↓

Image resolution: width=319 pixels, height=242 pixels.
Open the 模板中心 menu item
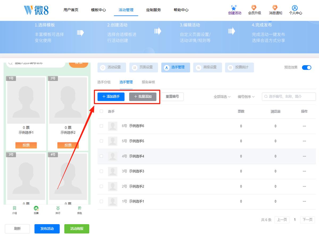pos(98,10)
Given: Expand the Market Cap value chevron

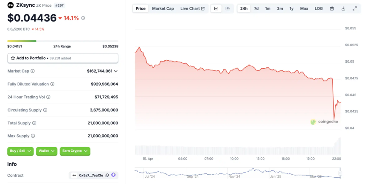Looking at the screenshot, I should coord(116,71).
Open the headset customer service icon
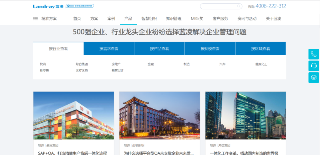The height and width of the screenshot is (155, 320). [314, 66]
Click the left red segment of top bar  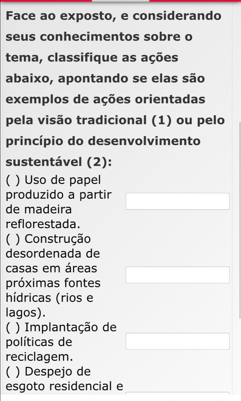pyautogui.click(x=46, y=1)
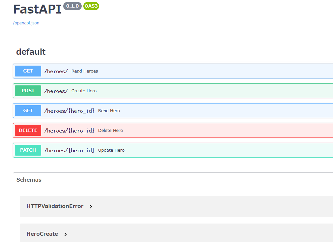Click the DELETE badge for Delete Hero
The width and height of the screenshot is (333, 242).
tap(28, 130)
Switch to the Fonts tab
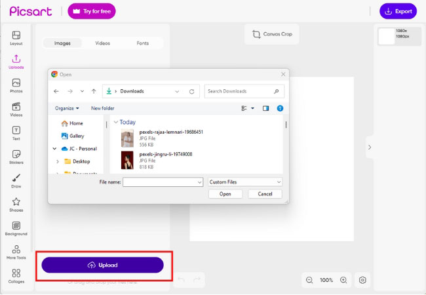The image size is (426, 295). tap(142, 43)
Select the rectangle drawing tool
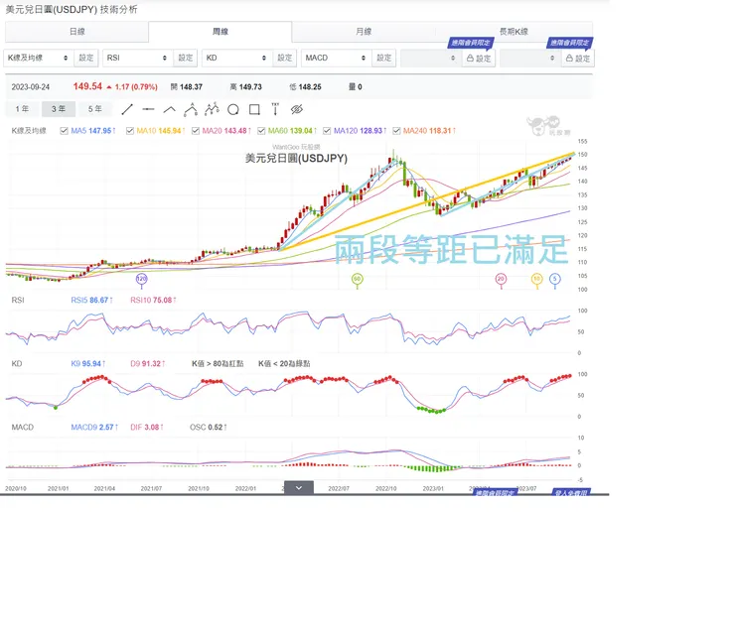Viewport: 735px width, 632px height. pos(254,109)
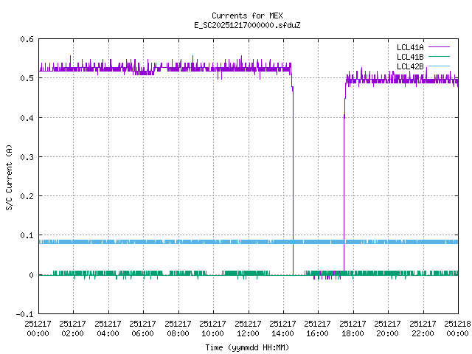Select the green LCL41B legend line sample
The height and width of the screenshot is (354, 472).
[439, 57]
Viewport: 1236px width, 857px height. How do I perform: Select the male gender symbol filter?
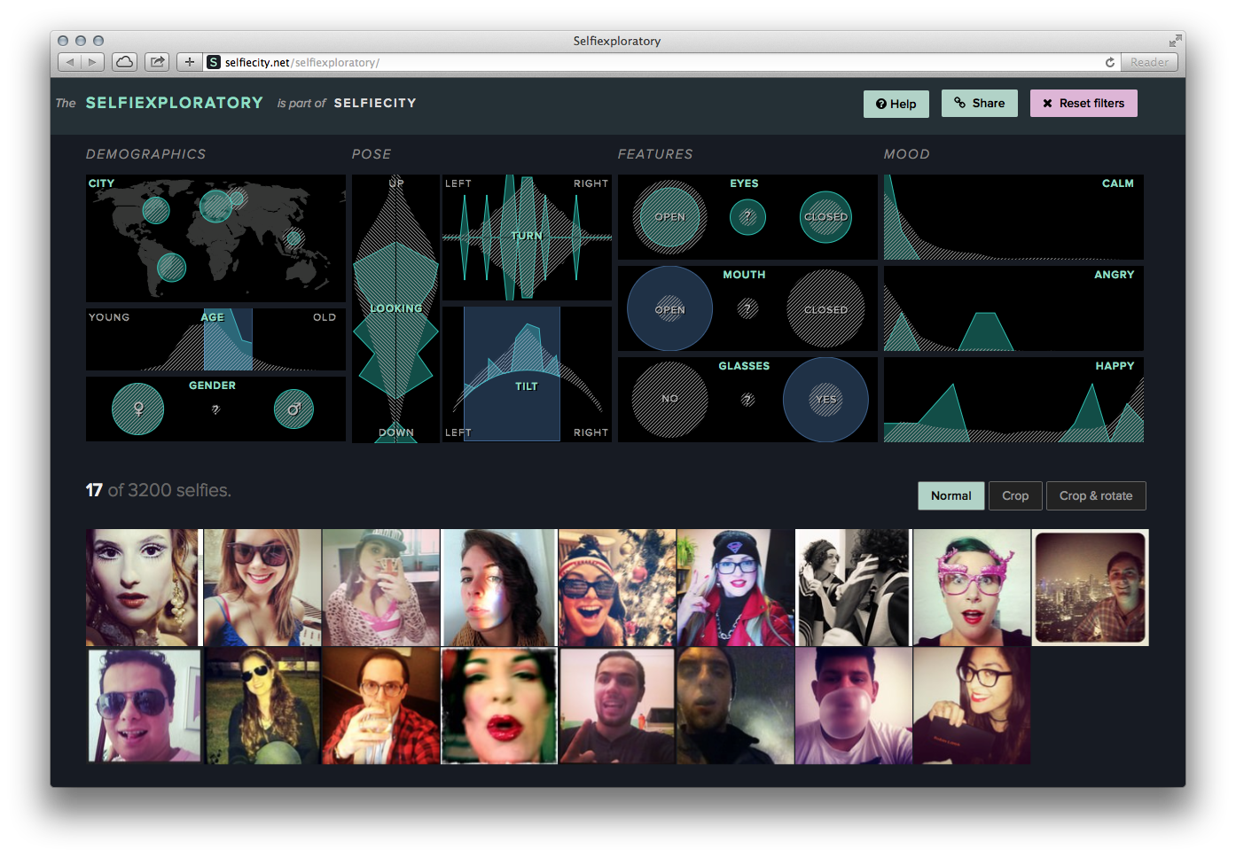293,409
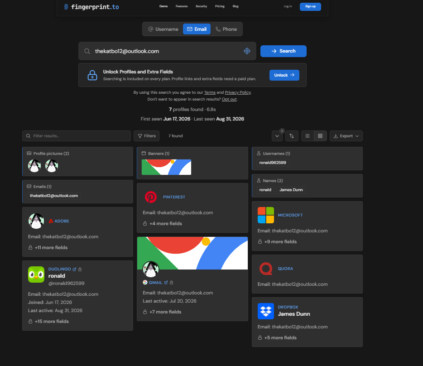This screenshot has width=423, height=366.
Task: Follow the Opt out link
Action: tap(229, 99)
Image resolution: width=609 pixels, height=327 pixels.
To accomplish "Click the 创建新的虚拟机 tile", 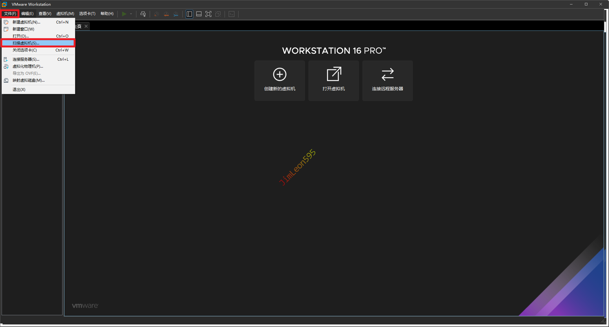I will [x=279, y=80].
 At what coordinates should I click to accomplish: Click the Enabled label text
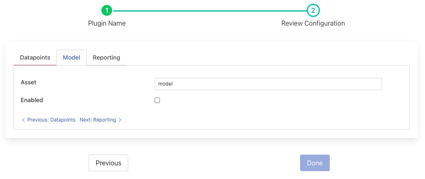tap(32, 100)
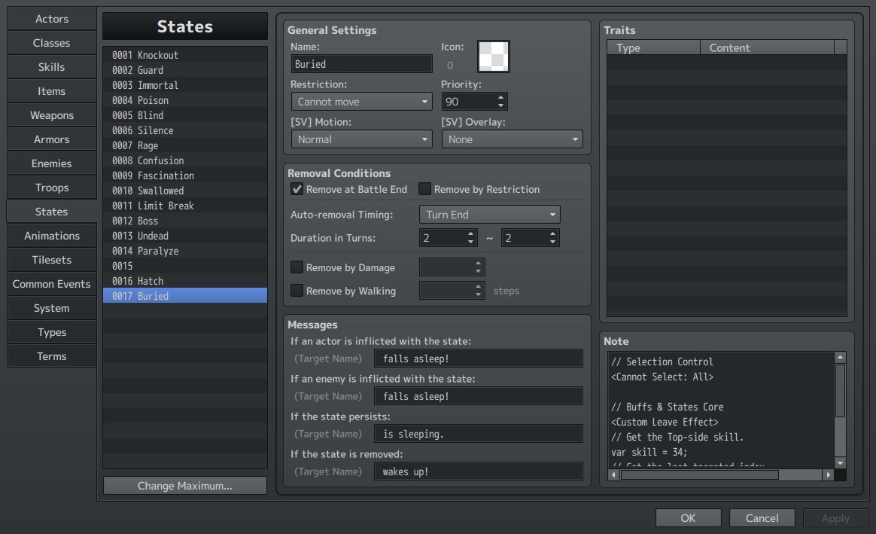Screen dimensions: 876x534
Task: Open the Restriction dropdown showing Cannot move
Action: click(x=361, y=102)
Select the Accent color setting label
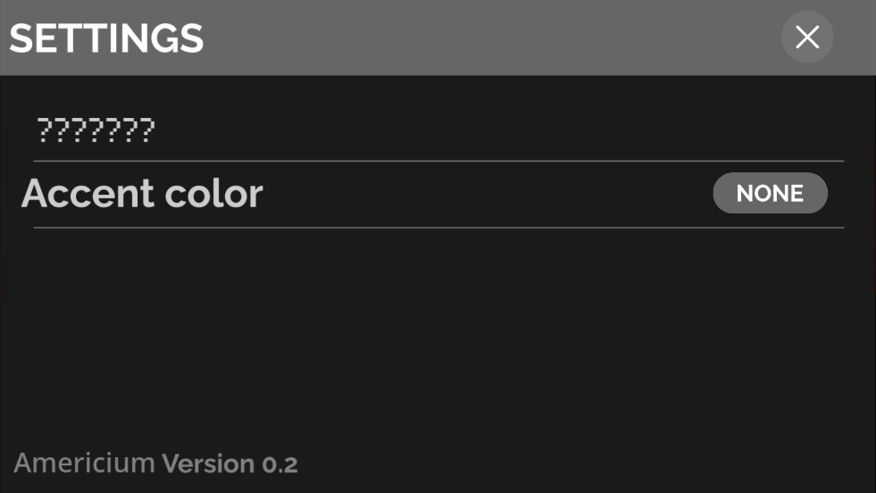This screenshot has height=493, width=876. pyautogui.click(x=142, y=193)
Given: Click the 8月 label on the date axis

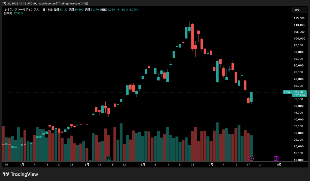Looking at the screenshot, I should click(279, 164).
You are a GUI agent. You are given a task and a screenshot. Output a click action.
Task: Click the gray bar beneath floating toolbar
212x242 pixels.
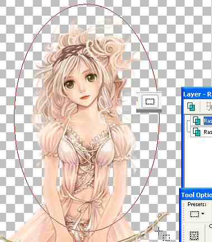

↑

# [Set exercise]
Write out the records from the very start through the line holding "The height and width of the screenshot is (155, 320).", inclusive, and leave the pictures out.

# [Exercise response]
Image resolution: width=319 pixels, height=242 pixels.
Open the 模板中心 menu item
pos(98,10)
Given: Expand the Market Cap value chevron

Looking at the screenshot, I should coord(116,71).
Open the headset customer service icon
The height and width of the screenshot is (155, 320). [314, 66]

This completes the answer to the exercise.